In the opening scene, models walked across the runway wearing brightly coloured swimsuits. In another, lingerie-clad women dance to “Lady Marmalade.” In a third, a group of students strut while wearing denim on denim. These three aesthetics might sound entirely different, but they’re connected by one thing: fashion that once symbolized revolution.
Last night at the London Convention Centre, The Purple Spur Society presented their annual fashion show to a sold-out audience of 600 attendees. "Revolt" explored empowerment through fashion, with each scene showcasing a different era when certain styles symbolized rebellion. Wearing community-sponsored clothing, models walked across the runway with fashion statements that once defied norms, including the sexual rebellion of burlesque lingerie to the edgy, punk rock looks of the '80s.
“We embody different social movements throughout history and how they changed fashion,” said Marcela Hernandez Gonzalez, the fashion show’s creative director.
The show started off strong, with swimsuit-clad models taking to the runway as a voiceover explained that bikinis were a sign of female empowerment and revolution in the '50s. The group of models showcased polished choreography that included dancing and snapping, inspired by the era's bops and jitterbugs. The scene, like many others throughout the show, paired retro influence with modern pop music.
Although "Revolt" did an excellent job of returning to its theme, there were moments when the theme took a back seat to choreography. One of these moments was in the formal wear part of the show, which promised androgynous fashion that defied gender norms.
“It’s assumed which piece will be worn by who," co-host Selena Romero explained, referring to gender-conforming clothing items like dresses and suits. "We hope to create acts of rebellion and break through these expectations.”
However, apart from three female models wearing pants, the scene showcased the norms it promised to defy: women in long gowns paired with men in suits. While the models' apparel was beautiful and the dancing was energetic, Spur missed the mark on rebellion through androgynous fashion during the formal wear scenes.
That being said, it's clear the night was an overall success and a big win for the Ontario Federation for Cerebral Palsy.
"The fashion show is new to us, but over the past four years it has raised over $100,000 for various charities," said Mark Watson, the president of Spur.
Stephen Beith, a representative from the OFCP, explained the positive impact Spur has had on the community.

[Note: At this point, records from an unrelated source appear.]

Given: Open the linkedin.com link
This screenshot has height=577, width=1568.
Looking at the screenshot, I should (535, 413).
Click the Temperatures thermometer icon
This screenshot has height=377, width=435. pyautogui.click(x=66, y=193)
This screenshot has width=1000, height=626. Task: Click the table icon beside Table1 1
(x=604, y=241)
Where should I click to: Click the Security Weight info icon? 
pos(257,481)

“The proceeds from this show will enable the OFCP to further assist more than 34,000 children and adults with Cerebral Palsy in Ontario in a variety of ways,” Beith said. He explained that the funds would be used to provide access to assistive communication devices and improve cerebral palsy research and advocacy.

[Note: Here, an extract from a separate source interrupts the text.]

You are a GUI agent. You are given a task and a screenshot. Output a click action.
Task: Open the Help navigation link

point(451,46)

Spur's "Revolt" also pulled off a bigger production, filling a venue twice the size of last year's. Broderick Lomax, the show's executive producer, said last year's London Music Hall show had a capacity of 300, and tickets sold out in two days. Spur went bigger this year, which clearly payed off.
The fashion show ended with a scene that showcased community rather than rebellion. All 120 models ran onto the runway together in Western University attire, dancing to “Body” by Loud Luxury — a band created by Andrew Fedyk, a Western alum. From Western Dad sweaters to Western-branded Speedos, the scene reminded the audience of Spur’s mission statement: providing a sense of community to Western students.
Despite a few hitches, Spur managed to pull off an impressive show that highlighted rebellion and revolution though fashion. Through charisma and choreography, the student-run event took on a professional air while giving back to its community.